What to Reader Response Theory Uncovered in The Professor and the Madman
While the events and details in, The Professor and the Madman: A Tale of Murder, Insanity the Making of the Oxford English Dictionary, may seem unfocused and pointless, the unorganized structure of the plot is connected and important to the understanding of the story. I found this fact to be proven when using the reader response theory throughout the book.
(For more information on the Reader Response Theory, visit https://www.poetryfoundation.org/learn/glossary-terms/reader-response-theory)
The reader response theory uncovered the unorganized development of the story when it was applied to the first few chapters. This was clear when I struggled to answer reader response questions, such as “What sort of things could happen in the short and long term?”. This particular question was hard for me to answer because the first few chapters didn’t give enough information to predict where the story was heading. The only prediction I could make was that James Murray and Willam Minor would eventually meet in person, since the novel kept mentioning their courses would collide. As the chapters continued, I was able to understand more of the story, but the information was still a bit indistinct and frustrating to follow.
That being said, the trivial details allowed certain aspects of the theory to be highlighted in the text. It allowed me to have no trouble answering, “What connections are you making between events in your own experience and events in the novel?” I made a connection to William Minor when he was organizing the words he found in books that he thought were worth defining. He had a unique method of doing so; every time he found a word the piqued his interest, he wrote it down along with its book title and page number, leaving vertical space between words because he anticipation that he would find another word that came alphabetically before or after the one he just wrote down. This was a very helpful method that only he, “given his particular position, his leisure, his library…” (138), could realistically prosecute. Instead of sending a list to the Scriptorium once a book was complete, Minor kept going through books upon books until he had skimmed through several and had a very heavy list of words.
At first, I didn’t understand why the author bothered to include such a lengthy description of a fairly simple task. However, I then realized that I follow a similar method as Minor while doing my own research. Instead of writing an idea or large piece of information from a source, I write a key word or concept along with the page or paragraph number, so I can go back to it later if I deem it may be useful. This saves precious time when I don’t have to write down an entire quotation or explanation that I might not even end up using. After making this connection, I could understand why Minor’s method made him so special.
By using Minor’s method, he would have perfectly organized - in alphabetical order - a list of interesting and common words, each written with the page location of several different phrases containing the word within several different books. Rather than having the repetition of one word in different locations on the list of words - each repetition with a different phrase. Once satisfied with his sturdy collection, he contacted the Scriptorium and asked what words they requested more quotations for. Thanks to his method, Minor could search his lists, be directed by a page number he wrote with the word he desired, and look firsthand at the sentence that contained the word he wish for.
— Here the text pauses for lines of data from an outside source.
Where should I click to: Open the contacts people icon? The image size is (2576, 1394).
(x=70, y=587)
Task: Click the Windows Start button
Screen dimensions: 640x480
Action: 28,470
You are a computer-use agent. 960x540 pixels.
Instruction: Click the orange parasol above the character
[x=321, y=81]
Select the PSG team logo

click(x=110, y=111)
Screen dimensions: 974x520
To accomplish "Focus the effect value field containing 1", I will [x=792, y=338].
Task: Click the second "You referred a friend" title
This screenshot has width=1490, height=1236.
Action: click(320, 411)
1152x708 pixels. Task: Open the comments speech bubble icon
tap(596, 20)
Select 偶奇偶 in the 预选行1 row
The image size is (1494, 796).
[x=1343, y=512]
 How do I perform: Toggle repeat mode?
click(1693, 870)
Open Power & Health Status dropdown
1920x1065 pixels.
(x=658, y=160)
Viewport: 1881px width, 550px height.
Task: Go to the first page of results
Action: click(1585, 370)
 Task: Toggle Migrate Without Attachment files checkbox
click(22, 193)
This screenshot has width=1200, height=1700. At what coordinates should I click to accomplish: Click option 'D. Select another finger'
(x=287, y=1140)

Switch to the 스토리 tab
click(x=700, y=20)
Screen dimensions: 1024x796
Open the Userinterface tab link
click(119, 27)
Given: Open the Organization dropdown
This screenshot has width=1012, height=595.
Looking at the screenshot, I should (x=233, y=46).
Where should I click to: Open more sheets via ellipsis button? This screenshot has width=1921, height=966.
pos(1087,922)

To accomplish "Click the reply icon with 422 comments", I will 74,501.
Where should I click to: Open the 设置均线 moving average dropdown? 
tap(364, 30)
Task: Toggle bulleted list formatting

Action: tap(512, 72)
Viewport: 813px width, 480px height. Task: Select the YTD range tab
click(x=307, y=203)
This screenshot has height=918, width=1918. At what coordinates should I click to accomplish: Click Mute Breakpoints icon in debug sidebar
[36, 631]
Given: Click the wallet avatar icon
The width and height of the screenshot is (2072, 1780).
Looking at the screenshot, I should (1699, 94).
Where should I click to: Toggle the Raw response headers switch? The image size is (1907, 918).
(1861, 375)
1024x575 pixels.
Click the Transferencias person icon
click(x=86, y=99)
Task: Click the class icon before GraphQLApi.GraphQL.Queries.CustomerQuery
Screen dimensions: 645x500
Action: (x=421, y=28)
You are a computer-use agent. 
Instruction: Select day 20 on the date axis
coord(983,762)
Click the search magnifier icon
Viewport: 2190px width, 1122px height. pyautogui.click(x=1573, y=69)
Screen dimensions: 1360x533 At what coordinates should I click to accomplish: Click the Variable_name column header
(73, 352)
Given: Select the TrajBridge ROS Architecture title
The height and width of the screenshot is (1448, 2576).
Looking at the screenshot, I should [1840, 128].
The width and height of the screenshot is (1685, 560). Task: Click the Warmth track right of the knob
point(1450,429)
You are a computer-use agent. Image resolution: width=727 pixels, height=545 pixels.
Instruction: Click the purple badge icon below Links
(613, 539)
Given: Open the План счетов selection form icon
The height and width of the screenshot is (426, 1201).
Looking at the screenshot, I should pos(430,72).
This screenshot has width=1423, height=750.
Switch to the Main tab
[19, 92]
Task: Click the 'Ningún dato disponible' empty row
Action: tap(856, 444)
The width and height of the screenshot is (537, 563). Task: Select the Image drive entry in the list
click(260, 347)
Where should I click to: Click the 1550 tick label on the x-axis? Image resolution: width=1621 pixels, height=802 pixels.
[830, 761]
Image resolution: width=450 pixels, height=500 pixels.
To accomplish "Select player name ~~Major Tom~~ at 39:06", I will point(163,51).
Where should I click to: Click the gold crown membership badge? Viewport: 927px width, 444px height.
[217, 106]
By being able to relate this trivial detail to my own life, I understood more why this process made Willam Minor so outstanding to James Murray and others working on the OED. As well as how extremely helpful Minor was to creating the vastness of the OED. Between the author including this key feature and the reader response theory highlighting it, I was able to increase my depth in understanding of the story. Despite the confusion that develops from a scattered plot, the scattered features ended up contributing to my entire understanding of the novel.
Winchester, Simon. The Professor and the Madman: a Tale of Murder, Insanity, and the Making of the Oxford English Dictionary. Harper Perennial, 1999.